### WORK INSTRUCTIONS
From the line containing "Task: Click the User Accumulation box" down to the line containing "Click the Phone" in the records below, reproduce every line exactly, ends included, and omit all others.
------ AVAILABLE DATA ------
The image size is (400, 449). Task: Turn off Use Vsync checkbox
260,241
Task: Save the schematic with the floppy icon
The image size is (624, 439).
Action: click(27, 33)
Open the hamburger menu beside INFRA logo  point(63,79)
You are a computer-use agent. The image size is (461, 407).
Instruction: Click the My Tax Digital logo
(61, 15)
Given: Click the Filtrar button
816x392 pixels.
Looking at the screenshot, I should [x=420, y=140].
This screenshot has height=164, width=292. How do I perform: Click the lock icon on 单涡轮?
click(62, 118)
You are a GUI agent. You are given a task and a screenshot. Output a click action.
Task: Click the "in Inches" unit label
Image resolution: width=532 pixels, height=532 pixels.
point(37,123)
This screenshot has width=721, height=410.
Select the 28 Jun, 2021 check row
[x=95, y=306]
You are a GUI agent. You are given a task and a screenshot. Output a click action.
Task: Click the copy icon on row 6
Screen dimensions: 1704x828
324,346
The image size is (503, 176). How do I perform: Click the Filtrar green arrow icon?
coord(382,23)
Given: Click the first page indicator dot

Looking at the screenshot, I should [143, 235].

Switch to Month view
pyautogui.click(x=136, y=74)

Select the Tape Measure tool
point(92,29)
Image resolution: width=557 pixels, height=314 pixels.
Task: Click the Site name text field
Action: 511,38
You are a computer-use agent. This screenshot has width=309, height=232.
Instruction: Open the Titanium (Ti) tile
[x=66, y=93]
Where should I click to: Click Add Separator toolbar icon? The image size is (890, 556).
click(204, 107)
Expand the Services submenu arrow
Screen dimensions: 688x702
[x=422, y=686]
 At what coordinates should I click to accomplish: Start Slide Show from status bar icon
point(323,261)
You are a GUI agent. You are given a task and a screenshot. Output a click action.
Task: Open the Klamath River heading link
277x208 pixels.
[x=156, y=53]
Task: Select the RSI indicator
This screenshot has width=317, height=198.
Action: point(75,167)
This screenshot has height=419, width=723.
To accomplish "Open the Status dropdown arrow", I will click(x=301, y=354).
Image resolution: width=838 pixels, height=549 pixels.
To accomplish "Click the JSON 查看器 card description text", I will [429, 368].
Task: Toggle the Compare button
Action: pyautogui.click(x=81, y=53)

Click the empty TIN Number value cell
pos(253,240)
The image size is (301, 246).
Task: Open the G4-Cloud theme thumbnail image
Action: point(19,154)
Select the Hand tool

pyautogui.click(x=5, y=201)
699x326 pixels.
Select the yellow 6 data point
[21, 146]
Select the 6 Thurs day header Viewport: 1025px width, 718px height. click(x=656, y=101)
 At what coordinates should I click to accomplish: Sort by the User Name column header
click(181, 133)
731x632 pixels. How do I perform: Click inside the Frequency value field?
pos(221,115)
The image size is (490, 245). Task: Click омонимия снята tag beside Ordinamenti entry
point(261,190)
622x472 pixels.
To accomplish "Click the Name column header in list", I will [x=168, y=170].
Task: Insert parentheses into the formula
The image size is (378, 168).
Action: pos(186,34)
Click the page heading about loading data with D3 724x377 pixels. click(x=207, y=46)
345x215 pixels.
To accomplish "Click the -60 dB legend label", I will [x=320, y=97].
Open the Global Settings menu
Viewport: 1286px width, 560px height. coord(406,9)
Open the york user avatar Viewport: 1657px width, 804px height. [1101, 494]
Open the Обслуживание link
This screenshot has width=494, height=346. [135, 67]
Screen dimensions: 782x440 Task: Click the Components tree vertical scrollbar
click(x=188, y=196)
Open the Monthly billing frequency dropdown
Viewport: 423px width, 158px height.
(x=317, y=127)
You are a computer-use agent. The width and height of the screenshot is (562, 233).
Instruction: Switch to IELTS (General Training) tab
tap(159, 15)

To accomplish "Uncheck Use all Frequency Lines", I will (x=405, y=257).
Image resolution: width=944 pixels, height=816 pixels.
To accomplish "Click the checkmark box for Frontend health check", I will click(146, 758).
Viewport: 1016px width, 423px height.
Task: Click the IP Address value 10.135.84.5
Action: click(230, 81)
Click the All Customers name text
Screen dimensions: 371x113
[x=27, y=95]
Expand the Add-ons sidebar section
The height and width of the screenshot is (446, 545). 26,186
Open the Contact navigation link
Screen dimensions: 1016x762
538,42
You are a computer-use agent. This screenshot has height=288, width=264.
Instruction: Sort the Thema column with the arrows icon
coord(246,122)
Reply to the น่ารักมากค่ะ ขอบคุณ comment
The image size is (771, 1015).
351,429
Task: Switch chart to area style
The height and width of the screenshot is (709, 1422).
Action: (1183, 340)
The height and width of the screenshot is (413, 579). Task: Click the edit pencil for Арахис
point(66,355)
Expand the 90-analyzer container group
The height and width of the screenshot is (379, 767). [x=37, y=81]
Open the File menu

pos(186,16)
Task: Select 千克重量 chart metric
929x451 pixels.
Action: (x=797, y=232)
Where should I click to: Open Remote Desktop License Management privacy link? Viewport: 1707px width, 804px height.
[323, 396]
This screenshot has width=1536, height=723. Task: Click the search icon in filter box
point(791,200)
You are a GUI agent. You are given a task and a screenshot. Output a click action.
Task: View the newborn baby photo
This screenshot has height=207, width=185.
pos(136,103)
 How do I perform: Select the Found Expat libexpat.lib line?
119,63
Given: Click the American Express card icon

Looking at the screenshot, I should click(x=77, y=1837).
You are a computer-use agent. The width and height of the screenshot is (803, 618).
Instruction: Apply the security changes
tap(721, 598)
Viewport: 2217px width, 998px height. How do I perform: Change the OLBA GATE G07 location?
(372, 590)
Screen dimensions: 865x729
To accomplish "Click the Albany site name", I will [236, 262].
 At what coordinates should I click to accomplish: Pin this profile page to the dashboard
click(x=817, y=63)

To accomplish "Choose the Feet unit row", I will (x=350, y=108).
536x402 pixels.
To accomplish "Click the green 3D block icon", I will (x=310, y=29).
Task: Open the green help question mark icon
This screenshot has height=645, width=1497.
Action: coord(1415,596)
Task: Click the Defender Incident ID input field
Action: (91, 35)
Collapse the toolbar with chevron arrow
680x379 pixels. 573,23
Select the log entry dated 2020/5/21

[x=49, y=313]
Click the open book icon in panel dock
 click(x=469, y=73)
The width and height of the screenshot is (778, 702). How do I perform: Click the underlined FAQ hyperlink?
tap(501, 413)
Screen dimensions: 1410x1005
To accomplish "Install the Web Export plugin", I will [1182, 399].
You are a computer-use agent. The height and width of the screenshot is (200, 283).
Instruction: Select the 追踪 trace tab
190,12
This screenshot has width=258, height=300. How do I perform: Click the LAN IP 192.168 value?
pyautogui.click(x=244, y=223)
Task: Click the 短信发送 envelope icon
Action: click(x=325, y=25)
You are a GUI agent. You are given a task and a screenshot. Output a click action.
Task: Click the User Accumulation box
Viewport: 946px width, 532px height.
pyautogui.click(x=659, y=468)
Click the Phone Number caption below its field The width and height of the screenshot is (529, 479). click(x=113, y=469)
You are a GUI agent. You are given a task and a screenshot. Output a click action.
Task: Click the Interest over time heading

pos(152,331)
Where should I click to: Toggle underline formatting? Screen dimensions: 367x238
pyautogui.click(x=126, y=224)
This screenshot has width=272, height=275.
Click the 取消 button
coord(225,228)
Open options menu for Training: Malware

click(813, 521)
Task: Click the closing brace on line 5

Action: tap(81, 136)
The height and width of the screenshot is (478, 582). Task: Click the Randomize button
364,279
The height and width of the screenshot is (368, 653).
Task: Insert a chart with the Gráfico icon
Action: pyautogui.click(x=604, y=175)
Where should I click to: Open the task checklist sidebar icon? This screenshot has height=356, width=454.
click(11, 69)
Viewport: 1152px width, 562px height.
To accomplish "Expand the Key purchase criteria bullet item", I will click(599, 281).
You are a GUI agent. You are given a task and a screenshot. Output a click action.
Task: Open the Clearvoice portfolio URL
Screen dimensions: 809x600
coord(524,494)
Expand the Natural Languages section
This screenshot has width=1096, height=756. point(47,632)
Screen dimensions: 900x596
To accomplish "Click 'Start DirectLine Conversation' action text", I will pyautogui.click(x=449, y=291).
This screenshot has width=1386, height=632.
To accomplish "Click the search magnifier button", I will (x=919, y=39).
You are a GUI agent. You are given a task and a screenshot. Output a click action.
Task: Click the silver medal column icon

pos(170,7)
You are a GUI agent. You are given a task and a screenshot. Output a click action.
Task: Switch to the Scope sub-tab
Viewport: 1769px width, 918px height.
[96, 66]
------
### ANSWER BOX
Task: Click the User Accumulation box
Viewport: 946px width, 532px height.
pyautogui.click(x=659, y=468)
Click the Phone Number caption below its field The width and height of the screenshot is (529, 479). click(x=113, y=469)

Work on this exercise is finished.